ARTERIAL-WALL MECHANICS IN CONSCIOUS DOGS - ASSESSMENT OF VISCOUS, INERTIAL, AND ELASTIC-MODULI TO CHARACTERIZE AORTIC-WALL BEHAVIOR

To evaluate arterial physiopathology, complete arterial wall mechanical characterization is necessary. This study presents a model for determining the elastic response of elastin (sigma(E) where sigma is stress), collagen (sigma(C)), and smooth muscle (sigma(SM)) fibers and viscous (sigma(n)) and inertial (sigma(M)) aortic wall behaviors. Our work assumes that the total stress developed by the wall to resist stretching is governed by the elastic modulus of elastin fibers (E(E)), the elastic modulus of collagen (E(C)) affected by the fraction of collagen fibers (f(C)) recruited to support wall stress, and the elastic modulus of the maximally contracted vascular smooth muscle (E(SM)) affected by an activation function (f(A)).
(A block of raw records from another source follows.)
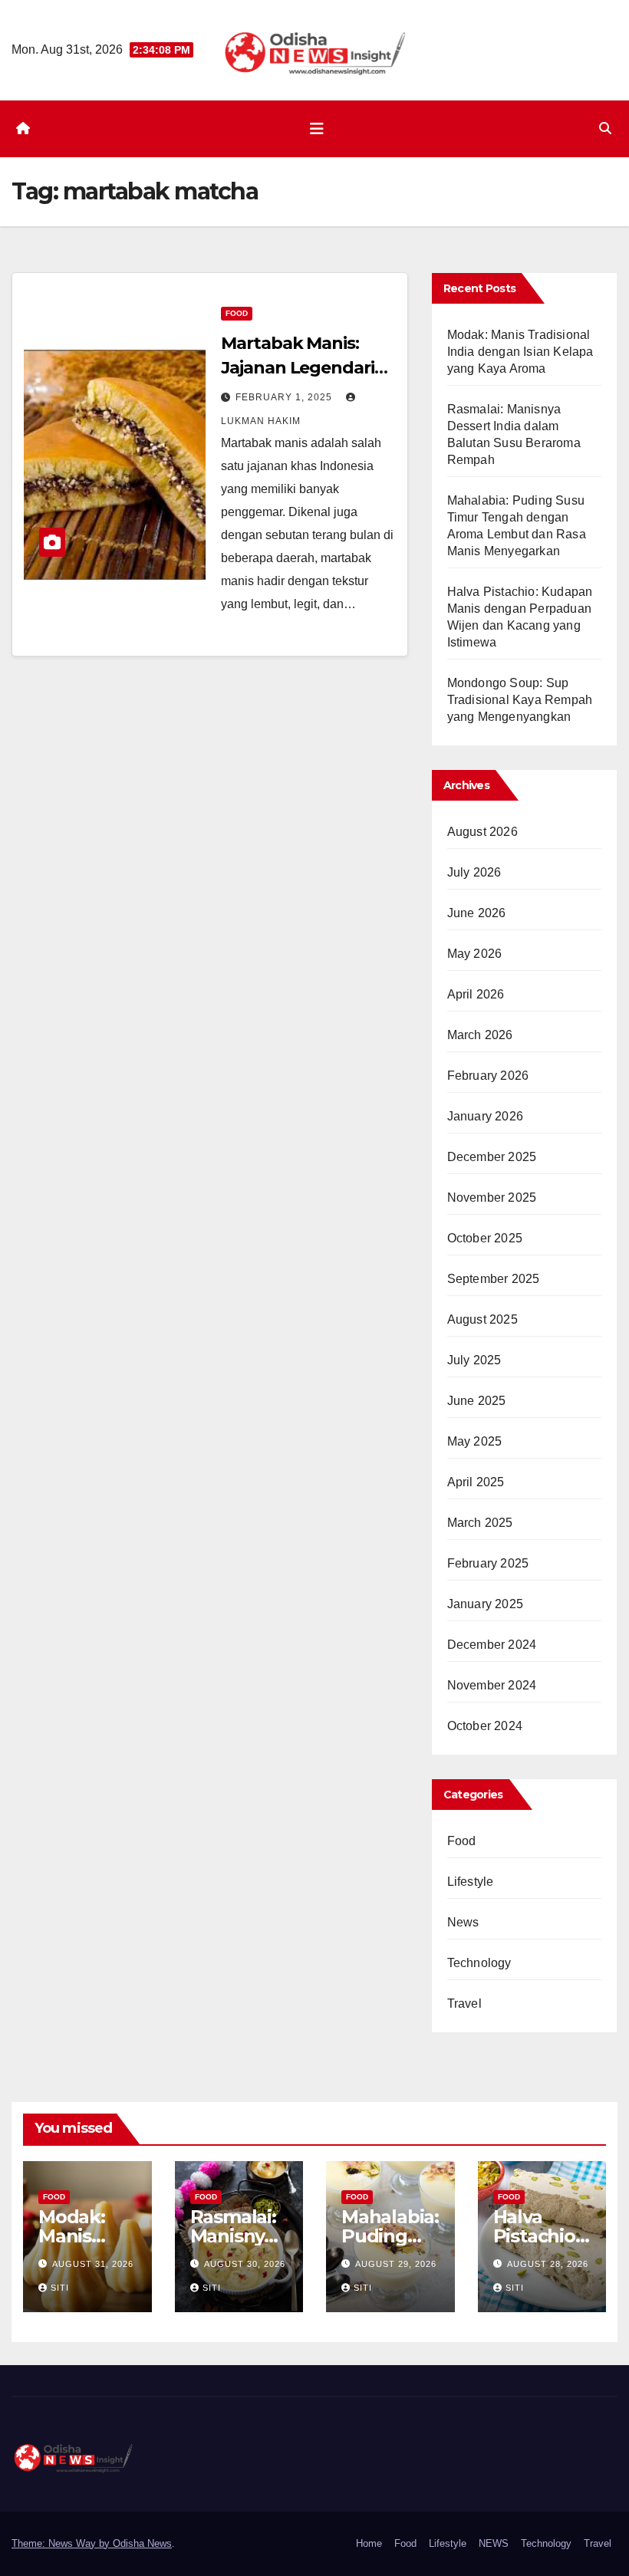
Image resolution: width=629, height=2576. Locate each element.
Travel (464, 2003)
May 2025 (474, 1441)
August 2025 (482, 1319)
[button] (605, 128)
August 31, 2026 (92, 2263)
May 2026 (474, 953)
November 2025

We constructed the constitutive equation of the aortic wall on the basis of three different hookean materials and two nonlinear functions, f(A) and f(C): sigma = sigma(E) + sigma(C) + sigma(SM) + sigma(eta) + sigma(M) = E(E) . (epsilon - epsilon(0E)) + E(C) . f(C) . epsilon + E(SM) . f(A) . epsilon + eta . d epsilon/dt + M . d(2) epsilon/dt(2) where epsilon is strain and epsilon(0E) is strain al zero stress. Stress-strain relations in the control state and during activation of smooth muscle phenylephrine, 5 mu g . kg(-1) . min(-1) IV) were obtained by transient occlusions of the descending aorta and the inferior vena cava in 15 conscious dogs by using descending thoracic aortic pressure (microtransducer) and diameter (sonomicrometry) measurements. The f(C) was not linear with strain, and at the onset of significant collagen participation in the elastic response (break point of the stress-strain relation), 6.02 +/- 2.6% collagen fibers were recruited at 23% of stretching of the unstressed diameter. The f(A) exhibited a skewed unimodal curve with a maximum level of activation at 28.3 +/- 7.9% of stretching. The aortic wall dynamic behavior was modified by activation increasing viscous (eta) and inertial (M) moduli from the control to active state (viscous, 3.8 +/- 1.3 x 10(4) to 7.8 +/- 1.1x10(4) dyne . s . cm(-2), P < .0005; inertial, 61 +/- 42 to 91 +/- 23 dyne . s(2) . cm(-2), P < .05). Finally, the purely elastic stress-strain relation was assessed by subtracting the viscous and inertial behaviors.